At the very least, they should have made the arabic numerals smaller; or simply done away with them altogether and substituted markers.

I suppose it seems useful enough, if you can figure out what all the gizmos do. Wish I'd had it back in grade school, maybe it would have helped me pass Algebra! :-d


----------



## J.D. (Aug 15, 2006)

kesharoo said:


> :-s Oh dear....in my mind fortis' forte was legibility and this is just messy and almost impossible to see what you need at a glance. At 47mm it is simply too large to wear for me.


I actually think it's Fortis' desire to keep _everything_ so darn legible that is hurting this watch--at least aesthetically speaking. Find another watch with this much going on and you'll typically see _much_ smaller numbers and markings (i.e. Breitling, Chase-Durer, etc.). With this model, all the numerals have been kept large enough to read from a distance; yet in doing so, Fortis has cluttered the watch with ring upon ring, in turn shrinking the dial down to nothing.

If I truly needed a watch with these functions, I'd actually consider it, even if I wasn't a Fortis fan. It ain't pretty, but I feel like it's a true tool watch; useful almost to a fault.


----------



## Dimitris (Jul 3, 2007)

The Calculator reminds me the vintage model Easy-Math.
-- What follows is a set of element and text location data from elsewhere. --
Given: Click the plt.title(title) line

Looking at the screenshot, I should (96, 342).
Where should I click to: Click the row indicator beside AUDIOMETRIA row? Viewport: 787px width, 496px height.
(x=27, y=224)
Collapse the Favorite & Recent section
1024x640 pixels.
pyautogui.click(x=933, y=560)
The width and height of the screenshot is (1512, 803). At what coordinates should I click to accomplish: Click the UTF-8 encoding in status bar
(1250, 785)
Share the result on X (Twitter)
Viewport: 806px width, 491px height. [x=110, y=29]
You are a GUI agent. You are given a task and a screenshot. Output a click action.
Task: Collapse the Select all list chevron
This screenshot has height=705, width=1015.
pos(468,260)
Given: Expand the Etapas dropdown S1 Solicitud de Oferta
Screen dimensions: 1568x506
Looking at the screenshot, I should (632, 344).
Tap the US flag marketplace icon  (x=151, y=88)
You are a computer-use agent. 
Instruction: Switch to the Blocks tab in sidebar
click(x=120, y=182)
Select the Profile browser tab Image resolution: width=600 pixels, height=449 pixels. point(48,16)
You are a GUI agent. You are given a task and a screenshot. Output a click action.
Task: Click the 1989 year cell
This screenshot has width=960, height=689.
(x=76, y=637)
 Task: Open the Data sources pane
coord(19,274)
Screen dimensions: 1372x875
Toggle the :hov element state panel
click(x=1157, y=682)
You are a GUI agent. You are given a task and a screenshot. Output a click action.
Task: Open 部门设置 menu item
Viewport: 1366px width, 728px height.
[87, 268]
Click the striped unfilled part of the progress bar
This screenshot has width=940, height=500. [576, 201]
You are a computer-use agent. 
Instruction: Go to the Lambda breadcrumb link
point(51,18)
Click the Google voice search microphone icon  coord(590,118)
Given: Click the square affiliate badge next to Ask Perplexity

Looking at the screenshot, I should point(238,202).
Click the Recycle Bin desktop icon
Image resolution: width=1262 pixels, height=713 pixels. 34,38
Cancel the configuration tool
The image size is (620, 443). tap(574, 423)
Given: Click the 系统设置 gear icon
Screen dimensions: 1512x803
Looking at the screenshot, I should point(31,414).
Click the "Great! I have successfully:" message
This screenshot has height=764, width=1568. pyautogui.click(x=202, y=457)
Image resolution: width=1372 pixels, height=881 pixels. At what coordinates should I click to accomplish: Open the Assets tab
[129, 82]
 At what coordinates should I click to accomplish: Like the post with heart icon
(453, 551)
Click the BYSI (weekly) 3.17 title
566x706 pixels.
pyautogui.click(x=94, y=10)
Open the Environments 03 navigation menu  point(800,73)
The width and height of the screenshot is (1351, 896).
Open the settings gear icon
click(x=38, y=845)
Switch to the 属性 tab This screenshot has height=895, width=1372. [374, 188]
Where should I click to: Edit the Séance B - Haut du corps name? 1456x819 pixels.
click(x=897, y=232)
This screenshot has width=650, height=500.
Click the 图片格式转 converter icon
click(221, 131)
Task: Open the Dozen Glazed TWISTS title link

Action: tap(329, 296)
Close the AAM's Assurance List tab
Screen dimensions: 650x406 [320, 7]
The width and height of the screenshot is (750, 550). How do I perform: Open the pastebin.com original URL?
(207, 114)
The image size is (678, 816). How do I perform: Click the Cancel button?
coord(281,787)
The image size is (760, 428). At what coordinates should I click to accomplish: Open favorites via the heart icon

But it looks to me as a bad replica of the vintage model.

Regards
Dimitris


----------



## caseyrock (Aug 22, 2008)

dohmer said:


> Found this on the new Fortis-watch.com website!
> Looking good!
> 
> 
> ...


 *Cool watch for 2009..* quite the same with heuer calculator and seiko calculator.
Can keep it as a collection in my watches|>


----------



## Jesus G (Oct 16, 2008)

It´s too big.I prefer the new Strato Liner.


----------